§ Actividad
Según el texto en homenaje a Ana, ¿qué buscaba ella en las redes en lugar de likes?

§ Texto proporcionado
════════════════
A veces las redes —esas que antaño fueron ventanas y ahora parecen trincheras— tenían luz. No la luz de los focos ni la del ego, sino esa otra, más tenue y cálida, que llega sin querer y se cuela en los rincones de la pantalla. Esa era la luz que traía ella.
No hacía ruido. No necesitaba hacerlo. Bastaba un tuit, una respuesta amable, una reflexión que te hacía pensar o algo que te arrancaba una sonrisa en mitad del caos. Era de esas personas que convertían Twitter —cuando todavía nos atrevíamos a llamarlo así— en un lugar habitable. En un espacio donde todavía había diálogo, humanidad y ganas de aprender.
Hoy nos ha dejado. Y no, no hablo solo de su partida física, que también duele y pesa. Hablo de la desaparición simbólica de quienes sostenían, sin saberlo, un trocito de lo que fue la red. De lo que fuimos todos antes de cansarnos. Antes de que X se convirtiera en ese páramo donde los algoritmos premian la crispación, los matices se extinguen y el ruido ahoga cualquier intento de conversación sincera.
Su marcha duele porque era real en un entorno cada vez más falso. Porque iluminaba sin pretenderlo. Porque cuando debatía, lo hacía con respeto; cuando disentía, lo hacía desde el afecto; cuando enseñaba, lo hacía sin necesidad de títulos ni medallas. Era, sencillamente, una buena persona en un lugar que ya casi ha olvidado lo que eso significa.
Y mientras escribo esto, pienso que su ausencia es también metáfora de algo más grande. De una pérdida colectiva. Twitter era —o quisimos que fuera— un espacio para aprender, para compartir, para tejer comunidad. Hoy X es un espejo roto de todo eso. Un lugar donde los que gritan más alto creen tener razón, donde el odio se viraliza y la empatía se marchita a golpe de trending topic.
No sé si ella lo habría dicho así, pero sospecho que lo habría entendido. Que habría sentido esa misma tristeza silenciosa al ver cómo se apagan las conversaciones, cómo las cuentas de antes van cayendo una a una, cansadas del ruido o del cansancio emocional que provoca estar expuesto todo el tiempo a lo peor del otro. Porque al final lo tóxico no se queda en la red; se filtra. Nos impregna. Nos cambia la mirada. Nos hace menos capaces de escuchar.
Y sin embargo… todavía quedan pequeños reductos. Rincones donde la gente sigue compartiendo saberes, lecturas, proyectos, dudas. Donde todavía hay quien escribe para construir, no para destruir. Lugares donde la luz, aunque tenue, resiste. Quizá ese sea el legado que ella deja. Recordarnos que aún podemos ser comunidad, que aún hay espacio para la bondad digital, que no todo está perdido si seguimos cuidando esos hilos invisibles que nos conectan.
Ella no buscaba likes. Buscaba sentido. Buscaba conversación. Buscaba humanidad. Humanidad que se trasladaba fuera de las redes. Y tal vez eso sea lo que más necesitamos ahora… recordar que detrás de cada avatar hay una persona, con su historia, sus miedos y sus ganas de ser escuchada.
Hoy el timeline está un poco más oscuro. Pero si algo nos enseñó es que la luz no desaparece del todo: se transforma, se reparte, se multiplica en los que la vieron brillar alguna vez.
Que la tierra —y las redes— te sean leves.
Ya son muchas las personas buenas que se van demasiado pronto. Juanma, Débora, Alberto,… y ahora Ana. Dejan mucho tras de sí. Y no solo en X que, como he dicho antes, se ha convertido en un triste reflejo de una sociedad cada vez más enfrentada. Un enfrentamiento que nos acaba fagocitando, en cierta manera, a todos.
════════════════
§ Material proporcionado
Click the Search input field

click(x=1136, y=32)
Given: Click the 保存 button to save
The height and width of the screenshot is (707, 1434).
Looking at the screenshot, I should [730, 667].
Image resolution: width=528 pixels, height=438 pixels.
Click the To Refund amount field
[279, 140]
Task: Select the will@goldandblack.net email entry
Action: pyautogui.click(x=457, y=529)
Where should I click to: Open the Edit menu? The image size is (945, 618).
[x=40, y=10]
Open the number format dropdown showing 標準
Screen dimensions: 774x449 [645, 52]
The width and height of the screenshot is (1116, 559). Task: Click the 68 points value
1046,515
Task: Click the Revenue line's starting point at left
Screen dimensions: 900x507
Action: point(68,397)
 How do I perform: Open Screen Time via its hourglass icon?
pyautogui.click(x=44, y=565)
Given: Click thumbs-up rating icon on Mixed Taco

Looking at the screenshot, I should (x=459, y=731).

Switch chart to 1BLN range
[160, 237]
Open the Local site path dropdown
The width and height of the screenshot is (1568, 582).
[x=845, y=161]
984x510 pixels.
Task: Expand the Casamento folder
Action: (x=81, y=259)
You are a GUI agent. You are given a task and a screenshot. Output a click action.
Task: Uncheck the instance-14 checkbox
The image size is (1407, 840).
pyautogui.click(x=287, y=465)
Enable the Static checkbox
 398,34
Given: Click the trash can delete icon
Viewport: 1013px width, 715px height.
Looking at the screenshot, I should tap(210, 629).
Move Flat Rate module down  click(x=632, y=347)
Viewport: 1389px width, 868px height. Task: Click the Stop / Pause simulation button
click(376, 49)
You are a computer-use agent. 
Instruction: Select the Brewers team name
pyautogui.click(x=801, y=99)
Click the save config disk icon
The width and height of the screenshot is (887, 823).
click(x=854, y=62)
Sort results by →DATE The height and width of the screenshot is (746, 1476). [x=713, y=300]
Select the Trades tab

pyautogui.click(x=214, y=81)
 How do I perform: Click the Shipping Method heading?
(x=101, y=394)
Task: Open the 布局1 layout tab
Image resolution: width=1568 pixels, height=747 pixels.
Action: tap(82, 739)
════════════════
§ Tarea resuelta
Buscaba sentido, conversación y humanidad.